Ficou a vê-lo afastar-se, passar pelo Hotel Guadiana e imiscuir-se nas transversais que iam dar à Praça do Marquês de Pombal. Mentalmente, via as raias de basalto e calcário que ainda no dia anterior pisara, por entre sol e risos. Palmeiras, nuvens no céu. Anunciavam trinta e cinco graus para esse domingo mas ela sentia um frio novo e inesperado infiltrar-se-lhe nos ossos. Reparou na estátua de mármore branco que ostentava uma ode inflamada ao Guadiana. Era uma dama, certamente, mas quem? Jamais saberia, porque não tinha interesse em regressar ali. Pior do que ser agora odiada, odiava-se. A fealdade por vezes dói, de tão fria, e ela estava quase certa de que não voltaria a olhar-se ao espelho. E com essa associação de ideias fê-lo, na esperança que a badana sobre o lugar do passageiro estivesse fechada, mas não estava. E agora também ela fazia parte do carro. Também o rosto dela estava impresso no espelho com meio palmo do carro. As depressões fundas das suas olheiras, o inchado sob os olhos, outrora tão capazes de cativar. Deus, tinha um ar miserável... E o cabelo? Desfeito, indomável. Tentou metê-lo para trás das orelhas, limpou as pálpebras, fungou. Já chorara bastante, choraria o resto depois.

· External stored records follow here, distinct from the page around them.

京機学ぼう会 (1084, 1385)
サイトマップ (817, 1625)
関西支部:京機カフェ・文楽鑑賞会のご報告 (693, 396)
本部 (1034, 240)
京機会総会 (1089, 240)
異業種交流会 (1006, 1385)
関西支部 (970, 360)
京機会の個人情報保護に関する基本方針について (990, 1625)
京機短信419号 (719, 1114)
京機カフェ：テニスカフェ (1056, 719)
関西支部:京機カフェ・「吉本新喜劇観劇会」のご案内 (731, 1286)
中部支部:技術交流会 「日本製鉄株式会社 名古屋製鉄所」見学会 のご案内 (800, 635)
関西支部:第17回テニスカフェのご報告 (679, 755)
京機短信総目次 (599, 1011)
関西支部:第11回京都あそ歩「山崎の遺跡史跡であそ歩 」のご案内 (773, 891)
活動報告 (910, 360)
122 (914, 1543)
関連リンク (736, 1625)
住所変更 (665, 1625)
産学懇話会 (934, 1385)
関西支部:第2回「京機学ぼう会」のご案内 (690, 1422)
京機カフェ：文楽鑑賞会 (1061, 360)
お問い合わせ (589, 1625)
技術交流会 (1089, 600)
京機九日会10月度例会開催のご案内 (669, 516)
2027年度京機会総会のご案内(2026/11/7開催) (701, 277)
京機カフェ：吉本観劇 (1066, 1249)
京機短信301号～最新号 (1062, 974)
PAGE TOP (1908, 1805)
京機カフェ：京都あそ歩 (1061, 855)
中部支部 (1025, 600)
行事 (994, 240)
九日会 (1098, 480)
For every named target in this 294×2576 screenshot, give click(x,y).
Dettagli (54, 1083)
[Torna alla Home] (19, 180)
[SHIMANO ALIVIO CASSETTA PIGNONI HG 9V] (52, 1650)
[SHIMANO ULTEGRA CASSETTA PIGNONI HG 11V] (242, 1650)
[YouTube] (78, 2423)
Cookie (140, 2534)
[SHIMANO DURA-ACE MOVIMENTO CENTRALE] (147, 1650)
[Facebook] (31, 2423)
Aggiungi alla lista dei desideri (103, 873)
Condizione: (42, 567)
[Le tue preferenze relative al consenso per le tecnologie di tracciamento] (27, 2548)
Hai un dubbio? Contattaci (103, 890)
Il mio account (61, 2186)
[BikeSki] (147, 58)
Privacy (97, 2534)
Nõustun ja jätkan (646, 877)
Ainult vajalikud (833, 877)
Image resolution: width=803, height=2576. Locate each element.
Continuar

O cintilar de qualquer coisa na água chamou-lhe a atenção. Ele deixara o carro virado para a marina, Espanha saudava-a e os barcos a motor ondeavam ritmadamente sobre o Guadiana. Abriu a porta por impulso. Ele estava a demorar, não estava? Fechou a porta com a anca sem se dar ao trabalho de retirar a chave para trancar o  Chevrolet. Estava a poucos metros do beiral e foi para lá que se encaminhou. Agarrou a protecção metálica, minuciosamente pintada de branco, dedicou um instante a ler uma das arestas respeitantes à estatua de mármore que ornamentava a frente ribeirinha. Leu qualquer coisa a respeito do esplendor de um céu azul. E então deu atenção às águas do Guadiana, nessa manhã ligeiramente esverdeadas. Apoiou-se melhor na balaustrada, mordeu o lábio e discerniu uma garrafa de plástico que boiava, tocada por uma língua discreta de sol. Era demasiado cedo. Olhou para um lado e para o outro. Olhou para a água novamente. Aquela garrafa era a única coisa que conspurcava a limpidez daquelas águas, a despeito dos motores dos barcos. Olhou para trás, sobre o ombro, prendendo-se firmemente ao frio da protecção. Ele ainda não voltara.